## PASSAGE PROVIDED
= Beginning of Section =


==== Vaccine criticism by independent experts ====
Some independent experts criticized the vaccine design and clinical data presentation in the publication. The experts are saying that peptide selection is "crucial" for the innovative peptide approach, which VECTOR uses for EpiVacCorona design. However, some researchers are not convinced that the viral spike protein peptides selected for the vaccine are actually "visible" by human immune system. They stated that these peptides do not overlap with peptides that have been shown in several publications to contain human linear B cell epitopes in spike protein of SARS-CoV-2. Moreover, the study was criticized for the lack of positive control of convalescent plasma samples in reports related to neutralizing antibody titers in vaccinated individuals. The same study was also criticized for presence of detectable antibodies in negative controls samples that were not discussed by authors. Conventional commercially available antibody detection systems cannot reveal post vaccination antibodies after EpiVacCorona. Therefore, vaccine developers have designed their own detection test system, and they were criticized for not revealing antigens in this system. Thus, some researchers have suggested that this test system may detect antibodies to certain vaccine antigens not associated with the SARS-CoV-2 virus, such as maltose binding protein (MBP), which is part of the vaccine carrier chimeric protein. In addition, vaccine developers have been criticized for aggressively advertising their vaccine efficacy prior to the completion of phase III clinical trial. The most substantial criticism came from Dr. Konstantin Chumakov, who currently serves as the associate director for Research at the FDA Office of Vaccines Research and Review. Dr. Chumakov said: "I would not be in a hurry to call this peptide formulation a vaccine yet, because its effectiveness has not yet been proven...For the introduction of such a vaccine, the level of evidence must be much higher, and therefore the developers of EpiVacCorona, before launching their vaccine on the market, had to conduct clinical trials and prove that their vaccine actually protects against the disease. However, such tests were not carried out, which is absolutely unacceptable."

= End of Section =

## RECORDED DATA
= Beginning of Section =

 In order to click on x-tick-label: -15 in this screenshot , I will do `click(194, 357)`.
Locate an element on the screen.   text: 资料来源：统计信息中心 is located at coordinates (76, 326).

= End of Section =

## THE TASK
According to the passage on criticism of the EpiVacCorona vaccine, why did the vaccine developers design their own antibody detection test system? The lines that come after the passage are separate material and have no connection to it.

## ANSWER FOR THIS EXERCISE
Conventional commercially available antibody detection systems cannot reveal post-vaccination antibodies after EpiVacCorona.